FIT works by dividing a volume of interest up into a grid and solving an integral form of Maxwell’s equations along edges and on faces of these volumes. The first scientific publication introducing FIT followed in 1977. Since FIT is a very general approach to Maxwell’s equations it was next applied to solve 3D eddy-current problems.

Coded secrets

In 1979 Weiland left Darmstadt and worked for two years at the CERN particle-physics lab in Geneva. An important challenge at the time was to understand how the electromagnetic field created by a beam of charged particles interacted with the accelerating radio-frequency cavity itself — the so-called “wakefield effect” — and to work out what influence this had on beam propagation and quality. Weiland then moved on to the University of Hamburg, where he started working on the design of accelerators and on their components, such as cavities — all the time improving and extending FIT.

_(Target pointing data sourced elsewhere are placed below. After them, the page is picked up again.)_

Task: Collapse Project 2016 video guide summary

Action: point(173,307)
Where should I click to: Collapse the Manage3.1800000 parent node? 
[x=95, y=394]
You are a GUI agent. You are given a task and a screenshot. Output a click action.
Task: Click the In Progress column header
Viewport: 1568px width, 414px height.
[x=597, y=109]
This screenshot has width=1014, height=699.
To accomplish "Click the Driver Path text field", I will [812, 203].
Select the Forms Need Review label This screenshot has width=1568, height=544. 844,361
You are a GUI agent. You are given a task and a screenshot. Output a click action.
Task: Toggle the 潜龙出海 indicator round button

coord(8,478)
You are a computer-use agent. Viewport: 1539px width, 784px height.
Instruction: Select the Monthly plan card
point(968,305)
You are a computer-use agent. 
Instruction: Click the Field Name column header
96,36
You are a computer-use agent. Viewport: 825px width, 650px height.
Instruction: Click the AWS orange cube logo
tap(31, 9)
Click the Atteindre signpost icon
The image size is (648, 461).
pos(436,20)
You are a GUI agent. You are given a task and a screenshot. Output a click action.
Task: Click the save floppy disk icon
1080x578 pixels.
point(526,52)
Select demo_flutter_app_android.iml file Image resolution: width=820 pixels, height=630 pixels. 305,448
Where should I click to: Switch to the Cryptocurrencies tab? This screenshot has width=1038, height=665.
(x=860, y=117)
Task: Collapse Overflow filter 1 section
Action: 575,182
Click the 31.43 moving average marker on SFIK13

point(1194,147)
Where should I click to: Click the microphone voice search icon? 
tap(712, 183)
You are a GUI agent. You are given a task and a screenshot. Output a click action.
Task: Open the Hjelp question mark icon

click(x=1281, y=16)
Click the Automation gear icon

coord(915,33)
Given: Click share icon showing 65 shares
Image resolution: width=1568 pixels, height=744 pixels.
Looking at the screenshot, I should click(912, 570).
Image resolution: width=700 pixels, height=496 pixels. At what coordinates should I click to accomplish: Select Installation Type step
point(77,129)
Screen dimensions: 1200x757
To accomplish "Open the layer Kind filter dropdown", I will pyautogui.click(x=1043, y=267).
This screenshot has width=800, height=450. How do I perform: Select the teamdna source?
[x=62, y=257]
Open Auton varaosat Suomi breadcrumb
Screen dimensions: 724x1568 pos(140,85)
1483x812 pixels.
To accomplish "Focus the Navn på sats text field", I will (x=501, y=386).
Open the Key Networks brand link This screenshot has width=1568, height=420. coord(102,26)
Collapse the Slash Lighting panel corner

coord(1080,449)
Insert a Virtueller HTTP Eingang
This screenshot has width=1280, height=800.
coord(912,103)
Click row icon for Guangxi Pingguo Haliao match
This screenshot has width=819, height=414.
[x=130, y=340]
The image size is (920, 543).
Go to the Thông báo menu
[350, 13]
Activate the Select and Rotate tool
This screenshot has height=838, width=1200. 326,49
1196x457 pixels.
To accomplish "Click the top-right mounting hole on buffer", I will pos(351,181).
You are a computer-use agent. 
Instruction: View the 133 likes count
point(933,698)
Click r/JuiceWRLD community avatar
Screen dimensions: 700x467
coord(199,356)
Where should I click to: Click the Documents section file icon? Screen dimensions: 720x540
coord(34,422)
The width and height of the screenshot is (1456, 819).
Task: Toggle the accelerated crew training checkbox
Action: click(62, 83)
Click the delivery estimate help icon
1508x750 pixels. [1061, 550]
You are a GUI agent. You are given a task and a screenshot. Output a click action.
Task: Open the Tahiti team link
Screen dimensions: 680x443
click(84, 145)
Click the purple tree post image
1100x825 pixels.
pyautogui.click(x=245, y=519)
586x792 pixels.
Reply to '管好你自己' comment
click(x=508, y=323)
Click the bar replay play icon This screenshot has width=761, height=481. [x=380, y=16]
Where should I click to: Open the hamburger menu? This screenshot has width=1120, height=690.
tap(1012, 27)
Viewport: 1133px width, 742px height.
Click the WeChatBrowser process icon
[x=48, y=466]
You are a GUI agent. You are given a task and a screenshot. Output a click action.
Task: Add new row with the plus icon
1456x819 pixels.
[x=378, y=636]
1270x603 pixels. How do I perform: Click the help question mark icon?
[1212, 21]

The resulting code later came to be called MAFIA (an acronym for solving MAxwells Equations using the Finite Integration Algorithm) and it was the first program that allowed accelerator designers to simulate in 3D how particle beams moved through a cavity while under the influence of rf fields from external sources.

Throughout the 1980s Weiland improved and commercialized MAFIA while working at several accelerator labs worldwide. During that time, MAFIA also began to get the attention of companies building equipment that operated at the same radio and microwave frequencies and power levels as the accelerator cavities.

Weiland’s first commercial customer was Siemens, which used MAFIA in different departments — for example in the design of nuclear-magnetic resonance (NMR) devices. However, in this period commercial users remained a small part of the business, with most being research scientists in over 25 countries around the world.

Wireless boom

The 1990s saw a boom in mobile communications and the need for software for designing radio-frequency and microwave antennas and other components. In 1992, Weiland therefore founded CST to commercialize MAFIA and focus on the telecoms industry.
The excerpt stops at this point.